Exercise:
Count the lines below that hold "beside". Give the number without comment.
━━━━━ Material for this task ━━━━━
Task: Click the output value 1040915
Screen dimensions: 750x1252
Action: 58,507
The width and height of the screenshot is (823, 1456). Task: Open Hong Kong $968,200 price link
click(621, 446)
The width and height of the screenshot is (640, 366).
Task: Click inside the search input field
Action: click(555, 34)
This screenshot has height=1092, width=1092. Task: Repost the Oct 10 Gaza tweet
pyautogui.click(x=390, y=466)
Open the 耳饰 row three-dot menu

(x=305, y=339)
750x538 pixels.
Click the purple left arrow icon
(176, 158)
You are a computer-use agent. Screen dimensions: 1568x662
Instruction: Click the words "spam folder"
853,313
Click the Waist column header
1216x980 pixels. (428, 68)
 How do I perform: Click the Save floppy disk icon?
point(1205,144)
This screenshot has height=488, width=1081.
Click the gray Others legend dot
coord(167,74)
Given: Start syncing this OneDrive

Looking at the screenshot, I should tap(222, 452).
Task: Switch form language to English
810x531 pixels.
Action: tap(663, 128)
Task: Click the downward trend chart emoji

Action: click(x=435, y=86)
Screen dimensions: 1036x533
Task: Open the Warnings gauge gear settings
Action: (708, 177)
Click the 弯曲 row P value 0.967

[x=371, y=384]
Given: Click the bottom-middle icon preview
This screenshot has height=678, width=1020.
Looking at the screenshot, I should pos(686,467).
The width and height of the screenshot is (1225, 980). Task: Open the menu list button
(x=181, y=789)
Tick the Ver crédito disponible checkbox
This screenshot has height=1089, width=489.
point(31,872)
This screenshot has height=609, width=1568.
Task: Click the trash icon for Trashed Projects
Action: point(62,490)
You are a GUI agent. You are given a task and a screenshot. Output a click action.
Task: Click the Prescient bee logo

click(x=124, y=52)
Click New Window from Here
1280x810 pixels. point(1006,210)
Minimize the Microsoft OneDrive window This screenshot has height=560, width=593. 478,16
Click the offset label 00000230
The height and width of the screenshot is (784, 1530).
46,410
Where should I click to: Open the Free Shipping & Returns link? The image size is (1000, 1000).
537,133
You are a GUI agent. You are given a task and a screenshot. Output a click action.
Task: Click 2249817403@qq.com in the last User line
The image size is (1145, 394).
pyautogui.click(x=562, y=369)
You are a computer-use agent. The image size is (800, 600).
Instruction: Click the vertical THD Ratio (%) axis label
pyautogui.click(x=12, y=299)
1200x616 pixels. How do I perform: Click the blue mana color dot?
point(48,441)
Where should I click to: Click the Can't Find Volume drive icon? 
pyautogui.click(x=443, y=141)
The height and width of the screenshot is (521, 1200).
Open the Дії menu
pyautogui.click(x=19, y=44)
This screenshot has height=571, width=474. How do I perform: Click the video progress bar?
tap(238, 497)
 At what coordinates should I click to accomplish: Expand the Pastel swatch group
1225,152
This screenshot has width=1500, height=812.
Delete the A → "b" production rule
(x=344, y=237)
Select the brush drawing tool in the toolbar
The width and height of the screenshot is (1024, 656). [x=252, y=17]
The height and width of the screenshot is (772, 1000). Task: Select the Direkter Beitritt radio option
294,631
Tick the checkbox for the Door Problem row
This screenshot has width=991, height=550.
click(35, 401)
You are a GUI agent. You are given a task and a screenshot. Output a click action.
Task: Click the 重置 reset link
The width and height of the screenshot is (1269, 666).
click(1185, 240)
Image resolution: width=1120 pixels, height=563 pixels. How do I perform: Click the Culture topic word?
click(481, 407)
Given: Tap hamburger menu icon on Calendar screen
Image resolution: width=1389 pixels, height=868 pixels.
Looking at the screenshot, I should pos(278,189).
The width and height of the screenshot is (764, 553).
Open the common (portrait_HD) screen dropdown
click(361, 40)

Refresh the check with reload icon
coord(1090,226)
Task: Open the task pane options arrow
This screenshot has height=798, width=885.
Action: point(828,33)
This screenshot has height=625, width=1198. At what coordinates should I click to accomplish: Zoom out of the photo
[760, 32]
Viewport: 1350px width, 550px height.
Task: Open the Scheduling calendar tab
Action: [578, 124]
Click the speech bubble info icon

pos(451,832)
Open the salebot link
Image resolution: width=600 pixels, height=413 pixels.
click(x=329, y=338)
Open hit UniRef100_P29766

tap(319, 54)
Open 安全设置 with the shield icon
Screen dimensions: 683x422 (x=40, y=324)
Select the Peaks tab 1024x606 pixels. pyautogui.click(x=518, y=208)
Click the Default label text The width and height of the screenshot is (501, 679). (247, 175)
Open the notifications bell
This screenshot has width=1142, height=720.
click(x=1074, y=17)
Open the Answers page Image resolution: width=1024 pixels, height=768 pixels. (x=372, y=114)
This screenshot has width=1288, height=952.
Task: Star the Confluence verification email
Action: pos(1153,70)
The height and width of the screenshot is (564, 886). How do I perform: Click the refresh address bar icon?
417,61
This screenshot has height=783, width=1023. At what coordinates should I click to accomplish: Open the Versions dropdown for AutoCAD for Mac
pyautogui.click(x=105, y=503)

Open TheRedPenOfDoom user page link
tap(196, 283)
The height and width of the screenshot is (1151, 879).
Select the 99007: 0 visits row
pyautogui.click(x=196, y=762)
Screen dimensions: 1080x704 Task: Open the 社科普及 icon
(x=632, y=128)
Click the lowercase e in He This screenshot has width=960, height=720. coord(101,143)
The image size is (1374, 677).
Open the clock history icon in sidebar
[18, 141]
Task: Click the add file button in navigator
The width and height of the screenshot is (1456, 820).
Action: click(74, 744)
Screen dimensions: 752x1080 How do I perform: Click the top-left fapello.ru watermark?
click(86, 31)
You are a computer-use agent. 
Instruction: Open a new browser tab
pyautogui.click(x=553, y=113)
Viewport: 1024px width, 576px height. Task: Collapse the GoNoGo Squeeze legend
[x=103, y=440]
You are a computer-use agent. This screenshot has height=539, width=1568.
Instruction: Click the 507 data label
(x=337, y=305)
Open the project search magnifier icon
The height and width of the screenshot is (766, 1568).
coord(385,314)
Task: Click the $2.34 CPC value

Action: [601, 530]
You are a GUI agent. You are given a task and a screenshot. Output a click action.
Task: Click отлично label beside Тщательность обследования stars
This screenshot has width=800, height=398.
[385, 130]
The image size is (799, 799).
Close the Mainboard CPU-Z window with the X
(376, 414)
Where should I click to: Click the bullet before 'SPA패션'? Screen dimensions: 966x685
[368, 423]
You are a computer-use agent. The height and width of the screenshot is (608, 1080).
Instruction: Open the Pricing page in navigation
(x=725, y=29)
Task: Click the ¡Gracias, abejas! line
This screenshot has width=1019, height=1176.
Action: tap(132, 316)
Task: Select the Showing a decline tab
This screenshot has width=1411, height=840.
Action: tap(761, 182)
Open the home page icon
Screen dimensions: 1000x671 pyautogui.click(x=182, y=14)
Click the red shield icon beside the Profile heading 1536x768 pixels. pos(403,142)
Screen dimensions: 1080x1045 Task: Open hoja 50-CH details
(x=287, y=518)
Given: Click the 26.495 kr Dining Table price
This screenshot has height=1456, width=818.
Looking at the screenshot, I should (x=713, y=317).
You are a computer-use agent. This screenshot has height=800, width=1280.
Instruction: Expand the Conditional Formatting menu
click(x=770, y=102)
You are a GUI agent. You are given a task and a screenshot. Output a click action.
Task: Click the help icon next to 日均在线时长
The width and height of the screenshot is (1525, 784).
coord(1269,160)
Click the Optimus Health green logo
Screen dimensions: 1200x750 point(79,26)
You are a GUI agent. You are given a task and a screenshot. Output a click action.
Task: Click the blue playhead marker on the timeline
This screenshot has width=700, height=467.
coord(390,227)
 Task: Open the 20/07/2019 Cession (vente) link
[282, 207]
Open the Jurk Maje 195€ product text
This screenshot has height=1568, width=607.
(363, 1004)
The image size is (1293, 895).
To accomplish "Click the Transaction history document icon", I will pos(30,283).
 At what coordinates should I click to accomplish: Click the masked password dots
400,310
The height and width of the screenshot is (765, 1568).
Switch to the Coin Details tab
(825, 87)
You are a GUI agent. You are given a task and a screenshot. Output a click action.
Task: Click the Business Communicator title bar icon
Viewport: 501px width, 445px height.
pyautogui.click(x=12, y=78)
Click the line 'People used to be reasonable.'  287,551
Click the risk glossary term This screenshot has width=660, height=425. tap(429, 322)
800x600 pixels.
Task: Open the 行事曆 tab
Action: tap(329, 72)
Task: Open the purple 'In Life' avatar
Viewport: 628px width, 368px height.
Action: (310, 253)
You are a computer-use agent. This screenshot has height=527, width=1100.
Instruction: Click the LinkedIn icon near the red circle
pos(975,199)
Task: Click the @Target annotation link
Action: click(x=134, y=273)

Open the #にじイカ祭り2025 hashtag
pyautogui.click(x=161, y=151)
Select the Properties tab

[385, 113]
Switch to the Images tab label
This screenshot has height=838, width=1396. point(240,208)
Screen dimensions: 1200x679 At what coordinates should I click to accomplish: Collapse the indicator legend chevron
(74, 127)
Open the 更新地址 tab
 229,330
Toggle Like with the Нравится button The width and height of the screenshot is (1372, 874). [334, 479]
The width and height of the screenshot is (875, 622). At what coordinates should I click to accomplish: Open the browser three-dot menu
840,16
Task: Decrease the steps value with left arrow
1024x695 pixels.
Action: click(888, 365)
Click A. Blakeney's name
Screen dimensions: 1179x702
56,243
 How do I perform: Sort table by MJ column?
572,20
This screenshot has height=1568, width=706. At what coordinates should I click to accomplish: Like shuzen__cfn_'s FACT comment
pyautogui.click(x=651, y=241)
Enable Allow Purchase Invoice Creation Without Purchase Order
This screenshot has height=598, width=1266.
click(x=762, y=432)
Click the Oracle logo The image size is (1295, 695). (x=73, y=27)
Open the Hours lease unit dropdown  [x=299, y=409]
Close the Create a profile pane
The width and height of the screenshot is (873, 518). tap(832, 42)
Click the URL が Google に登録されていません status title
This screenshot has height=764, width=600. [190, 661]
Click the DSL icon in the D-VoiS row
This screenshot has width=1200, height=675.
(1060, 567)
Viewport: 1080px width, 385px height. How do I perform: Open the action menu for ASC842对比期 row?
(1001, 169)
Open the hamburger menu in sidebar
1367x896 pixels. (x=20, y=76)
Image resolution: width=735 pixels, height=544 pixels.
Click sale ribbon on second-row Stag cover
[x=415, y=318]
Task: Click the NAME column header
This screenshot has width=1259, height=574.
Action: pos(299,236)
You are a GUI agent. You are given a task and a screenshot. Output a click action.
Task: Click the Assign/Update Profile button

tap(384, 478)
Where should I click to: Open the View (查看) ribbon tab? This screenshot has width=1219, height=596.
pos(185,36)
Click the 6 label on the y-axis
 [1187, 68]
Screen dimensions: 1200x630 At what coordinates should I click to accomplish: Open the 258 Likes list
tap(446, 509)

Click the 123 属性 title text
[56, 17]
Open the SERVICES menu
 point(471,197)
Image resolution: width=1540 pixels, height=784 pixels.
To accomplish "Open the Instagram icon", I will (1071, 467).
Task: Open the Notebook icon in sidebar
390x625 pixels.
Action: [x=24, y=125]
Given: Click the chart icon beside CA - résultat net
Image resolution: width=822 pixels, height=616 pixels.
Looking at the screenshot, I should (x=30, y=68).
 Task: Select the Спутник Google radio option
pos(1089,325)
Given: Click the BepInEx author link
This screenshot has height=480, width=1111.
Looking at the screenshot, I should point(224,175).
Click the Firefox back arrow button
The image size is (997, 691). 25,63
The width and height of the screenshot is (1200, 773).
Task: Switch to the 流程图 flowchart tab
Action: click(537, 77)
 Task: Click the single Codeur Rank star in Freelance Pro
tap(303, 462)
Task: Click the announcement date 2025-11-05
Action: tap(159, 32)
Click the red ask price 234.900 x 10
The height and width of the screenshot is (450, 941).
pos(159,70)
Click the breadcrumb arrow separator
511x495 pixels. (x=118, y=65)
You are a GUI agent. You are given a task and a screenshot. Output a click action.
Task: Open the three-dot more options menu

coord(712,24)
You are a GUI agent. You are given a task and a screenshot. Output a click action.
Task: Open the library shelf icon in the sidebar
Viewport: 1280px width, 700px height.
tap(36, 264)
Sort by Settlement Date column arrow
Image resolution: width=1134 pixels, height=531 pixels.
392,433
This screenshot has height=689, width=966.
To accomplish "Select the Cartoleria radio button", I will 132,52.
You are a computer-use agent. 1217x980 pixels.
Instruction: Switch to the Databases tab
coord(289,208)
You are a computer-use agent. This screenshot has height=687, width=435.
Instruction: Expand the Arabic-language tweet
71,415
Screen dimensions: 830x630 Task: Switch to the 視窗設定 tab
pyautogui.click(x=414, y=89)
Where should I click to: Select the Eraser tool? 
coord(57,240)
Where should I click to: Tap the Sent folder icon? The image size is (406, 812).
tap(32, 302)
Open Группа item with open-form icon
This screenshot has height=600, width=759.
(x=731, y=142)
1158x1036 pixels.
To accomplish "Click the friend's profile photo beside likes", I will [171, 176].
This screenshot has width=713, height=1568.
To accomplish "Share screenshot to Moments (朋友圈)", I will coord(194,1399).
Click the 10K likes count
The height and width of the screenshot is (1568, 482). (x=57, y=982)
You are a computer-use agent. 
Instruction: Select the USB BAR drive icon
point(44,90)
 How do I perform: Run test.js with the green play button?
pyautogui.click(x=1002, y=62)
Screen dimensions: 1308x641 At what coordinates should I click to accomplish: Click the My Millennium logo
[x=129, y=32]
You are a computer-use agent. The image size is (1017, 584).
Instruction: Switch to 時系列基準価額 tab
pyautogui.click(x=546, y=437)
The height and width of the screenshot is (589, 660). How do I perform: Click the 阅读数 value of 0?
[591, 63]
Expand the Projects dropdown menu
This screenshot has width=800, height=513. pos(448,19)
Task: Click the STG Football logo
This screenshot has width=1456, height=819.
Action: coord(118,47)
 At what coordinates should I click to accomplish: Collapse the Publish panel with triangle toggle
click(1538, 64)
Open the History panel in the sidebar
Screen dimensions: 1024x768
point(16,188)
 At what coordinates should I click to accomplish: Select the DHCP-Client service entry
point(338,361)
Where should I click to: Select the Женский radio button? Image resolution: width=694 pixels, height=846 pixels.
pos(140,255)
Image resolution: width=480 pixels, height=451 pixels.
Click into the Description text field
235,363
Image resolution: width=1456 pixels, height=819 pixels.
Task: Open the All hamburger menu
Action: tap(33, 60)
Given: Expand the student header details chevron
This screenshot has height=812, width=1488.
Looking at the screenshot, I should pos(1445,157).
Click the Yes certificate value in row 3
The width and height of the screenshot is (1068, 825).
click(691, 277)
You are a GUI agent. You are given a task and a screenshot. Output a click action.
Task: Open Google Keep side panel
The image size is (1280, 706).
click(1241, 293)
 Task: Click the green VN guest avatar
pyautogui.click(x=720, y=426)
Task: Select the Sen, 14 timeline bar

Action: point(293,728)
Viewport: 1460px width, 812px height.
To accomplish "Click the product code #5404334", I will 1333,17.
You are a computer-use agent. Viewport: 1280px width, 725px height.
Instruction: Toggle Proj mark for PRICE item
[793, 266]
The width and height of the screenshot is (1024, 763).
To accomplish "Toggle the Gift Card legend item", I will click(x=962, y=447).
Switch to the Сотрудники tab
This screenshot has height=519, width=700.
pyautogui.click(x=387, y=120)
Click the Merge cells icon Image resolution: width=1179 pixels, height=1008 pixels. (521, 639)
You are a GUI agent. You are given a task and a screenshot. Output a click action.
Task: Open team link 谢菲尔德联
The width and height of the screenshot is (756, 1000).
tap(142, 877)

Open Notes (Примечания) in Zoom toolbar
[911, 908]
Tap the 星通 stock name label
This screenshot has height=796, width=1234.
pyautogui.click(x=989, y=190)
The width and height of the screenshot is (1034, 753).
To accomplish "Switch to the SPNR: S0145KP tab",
━━━━━
Written answer:
4